Forum Moderators: DixonJones
217.21.114.147 - - [14/Apr/2003:05:09:39 +0100] "" 501 - "-" "-"
217.21.114.147 - - [14/Apr/2003:05:10:00 +0100] "" 501 - "-" "-"
217.21.114.147 - - [14/Apr/2003:05:10:02 +0100] "CONNECT 64.157.4.83:25
HTTP/1.1" 405 312 "-" "-"
Now, from what I understand, the third line is basically someone trying to use my site as a proxy to connect to a yahoo mail server (to send spam?).
But I'm curious about the two lines before it -- what is generating those square characters? It gives a 501 error, so I know nothing happened, but I'm curious as to what kind of attack or scan this is.
Thanks
I'll be honest with you, I've never seen those squares anywhere but (I think) it was Japanese conversions in either text editors or the like. However, I think that IP Number is in Amsterdam, so that ain't no where near Asia.
At any rate, this will give you something to read in the mean time and bump your post up. Sorry no one has come along sooner.
Be sure of one thing, you will get a definitive answer.
Pendanticist.
The only other thing I can think of is the person was on a dialup, and line noise sent those characters. I know that can happen with telnet, but would HTTP transmit line noise?
it could just be the IP of another proxy, right?
Of that, I do not know.
If windows cannot display a character because you don't have the correct font (usually a problem with languages with a lot of special characters like Japanese, Arabic, Thai, Korean, Hebrew, Chinese etc), it sometimes displayes a square.

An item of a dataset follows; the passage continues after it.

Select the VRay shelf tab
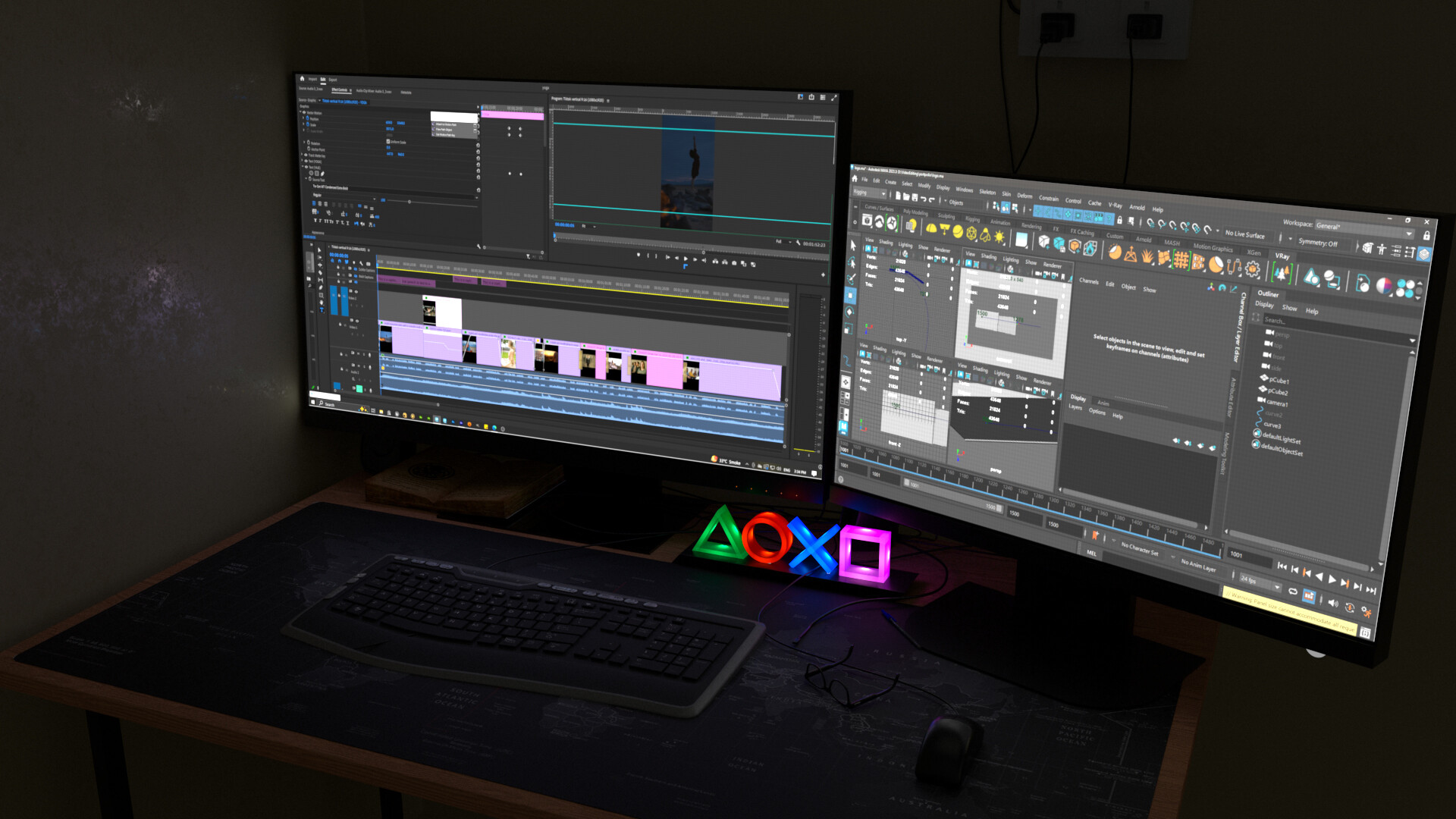[1282, 256]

Forgive me, but I have many, many fonts installed, yet I have never seen any other language characters in my log files.
Pendanticist.
Actually, those are non-ASCII characters. Either it's a broken client program that puts some random binary garbage into the request string, or it's an attempt to exploit a specific vulnerability of a specific server software by sending some deliberate garbage.
Forgive me, but I have many, many fonts installed, yet I have never seen any other language characters in my log files.
For you to see any foreign characters in your logs, they would have to actually be in there first. ;)
Apart from that, having the right font installed isn't enough to display non-english resp. non-ASCII characters. Your software (eg. the text editor) also needs the meta information about which character set each character is encoded in. If this information is missing, as is the case for a plain text log file, then your editor has little chance of knowing which font to use, and will typically display some special replacement character, such as the boxes shown in the top post.
All this obviously assuming that the data in question actually consists of characters in some character set, and not just arbitrary bytes of binary data.
I notice random drek in my log files once a week or so. Unfortunately some of the codes can function as line feeds, or even end-of-file markers, and mess up my homebrew log reports. Usually it looks like a bug in the client software, but in this case it looks like it could be a deliberate attempt to exploit some kind of server vulnerability.